_PROBLEM TO WORK ON_
Return, unchanged, everything in the records from the line containing "Viewport: 895px width, 432px" down to the line containing "I will coord(26,43).", including both of those lines.

_MATERIAL_
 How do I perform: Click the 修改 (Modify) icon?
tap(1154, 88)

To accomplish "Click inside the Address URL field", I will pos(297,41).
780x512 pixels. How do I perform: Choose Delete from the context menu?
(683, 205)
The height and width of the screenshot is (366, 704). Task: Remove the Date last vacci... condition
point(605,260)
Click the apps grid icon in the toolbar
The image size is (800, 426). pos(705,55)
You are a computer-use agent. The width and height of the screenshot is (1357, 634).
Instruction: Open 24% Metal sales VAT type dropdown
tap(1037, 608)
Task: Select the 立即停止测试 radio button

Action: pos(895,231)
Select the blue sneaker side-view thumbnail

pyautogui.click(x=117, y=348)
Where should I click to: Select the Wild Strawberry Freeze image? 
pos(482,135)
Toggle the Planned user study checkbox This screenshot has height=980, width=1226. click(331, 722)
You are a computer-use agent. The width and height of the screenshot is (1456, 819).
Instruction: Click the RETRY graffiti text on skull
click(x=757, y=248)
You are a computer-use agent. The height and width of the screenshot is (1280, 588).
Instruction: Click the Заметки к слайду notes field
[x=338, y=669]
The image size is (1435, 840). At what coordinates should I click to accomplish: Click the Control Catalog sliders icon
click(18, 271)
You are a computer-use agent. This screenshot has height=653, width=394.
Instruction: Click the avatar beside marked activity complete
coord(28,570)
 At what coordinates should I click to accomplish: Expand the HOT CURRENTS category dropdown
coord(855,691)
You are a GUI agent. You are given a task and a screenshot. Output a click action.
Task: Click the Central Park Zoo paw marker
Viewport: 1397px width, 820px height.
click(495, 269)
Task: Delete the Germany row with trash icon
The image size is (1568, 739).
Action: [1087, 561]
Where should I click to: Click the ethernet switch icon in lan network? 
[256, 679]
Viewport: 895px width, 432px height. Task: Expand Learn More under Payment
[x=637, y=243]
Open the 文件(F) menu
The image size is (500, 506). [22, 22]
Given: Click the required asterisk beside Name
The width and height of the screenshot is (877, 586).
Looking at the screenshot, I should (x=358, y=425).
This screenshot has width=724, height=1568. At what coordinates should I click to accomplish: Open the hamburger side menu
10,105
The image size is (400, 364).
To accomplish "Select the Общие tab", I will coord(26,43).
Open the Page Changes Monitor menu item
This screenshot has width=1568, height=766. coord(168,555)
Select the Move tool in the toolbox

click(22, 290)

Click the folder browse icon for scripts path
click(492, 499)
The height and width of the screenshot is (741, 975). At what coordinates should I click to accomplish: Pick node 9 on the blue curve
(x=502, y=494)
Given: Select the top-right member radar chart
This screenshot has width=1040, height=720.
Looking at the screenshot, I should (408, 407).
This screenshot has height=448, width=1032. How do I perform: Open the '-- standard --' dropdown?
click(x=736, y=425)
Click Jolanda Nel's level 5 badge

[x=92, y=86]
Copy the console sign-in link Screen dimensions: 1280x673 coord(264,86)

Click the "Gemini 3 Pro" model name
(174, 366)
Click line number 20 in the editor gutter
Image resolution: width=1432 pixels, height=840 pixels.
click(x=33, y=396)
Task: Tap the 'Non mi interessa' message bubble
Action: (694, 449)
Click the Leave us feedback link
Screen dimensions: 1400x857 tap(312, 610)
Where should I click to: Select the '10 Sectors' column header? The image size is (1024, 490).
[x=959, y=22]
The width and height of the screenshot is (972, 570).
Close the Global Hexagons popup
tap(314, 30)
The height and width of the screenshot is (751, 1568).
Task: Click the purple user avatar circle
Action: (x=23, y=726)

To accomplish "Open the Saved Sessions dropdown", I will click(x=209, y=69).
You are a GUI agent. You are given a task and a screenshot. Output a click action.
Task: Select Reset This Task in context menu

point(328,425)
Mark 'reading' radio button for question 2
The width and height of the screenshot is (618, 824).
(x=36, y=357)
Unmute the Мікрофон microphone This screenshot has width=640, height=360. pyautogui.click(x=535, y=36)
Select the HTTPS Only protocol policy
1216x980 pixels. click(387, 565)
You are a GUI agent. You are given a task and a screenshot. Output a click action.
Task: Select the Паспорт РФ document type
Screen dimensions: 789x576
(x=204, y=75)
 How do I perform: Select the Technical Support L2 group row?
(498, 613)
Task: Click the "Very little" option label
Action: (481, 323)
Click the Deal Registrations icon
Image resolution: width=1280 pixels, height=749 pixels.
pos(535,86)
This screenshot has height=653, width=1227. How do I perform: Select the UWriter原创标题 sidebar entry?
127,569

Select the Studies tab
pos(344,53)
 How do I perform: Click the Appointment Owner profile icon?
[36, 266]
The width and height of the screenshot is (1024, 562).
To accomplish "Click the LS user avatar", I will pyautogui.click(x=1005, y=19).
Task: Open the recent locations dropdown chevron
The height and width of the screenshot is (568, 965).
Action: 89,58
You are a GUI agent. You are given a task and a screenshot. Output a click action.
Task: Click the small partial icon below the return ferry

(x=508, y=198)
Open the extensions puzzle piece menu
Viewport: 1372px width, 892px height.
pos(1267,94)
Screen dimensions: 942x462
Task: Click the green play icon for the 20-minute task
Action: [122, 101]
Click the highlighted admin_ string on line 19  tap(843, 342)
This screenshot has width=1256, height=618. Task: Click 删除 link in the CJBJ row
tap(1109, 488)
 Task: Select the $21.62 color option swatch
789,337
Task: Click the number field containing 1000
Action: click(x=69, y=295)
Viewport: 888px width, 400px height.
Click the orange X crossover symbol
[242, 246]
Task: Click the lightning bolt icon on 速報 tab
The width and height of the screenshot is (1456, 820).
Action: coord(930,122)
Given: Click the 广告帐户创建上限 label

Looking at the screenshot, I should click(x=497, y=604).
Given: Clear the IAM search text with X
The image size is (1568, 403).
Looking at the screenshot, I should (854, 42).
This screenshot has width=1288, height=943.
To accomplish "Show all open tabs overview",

_IN RESPONSE_
Viewport: 895px width, 432px height. Task: Expand Learn More under Payment
[x=637, y=243]
Open the 文件(F) menu
The image size is (500, 506). [22, 22]
Given: Click the required asterisk beside Name
The width and height of the screenshot is (877, 586).
Looking at the screenshot, I should (x=358, y=425).
This screenshot has width=724, height=1568. At what coordinates should I click to accomplish: Open the hamburger side menu
10,105
The image size is (400, 364).
To accomplish "Select the Общие tab", I will coord(26,43).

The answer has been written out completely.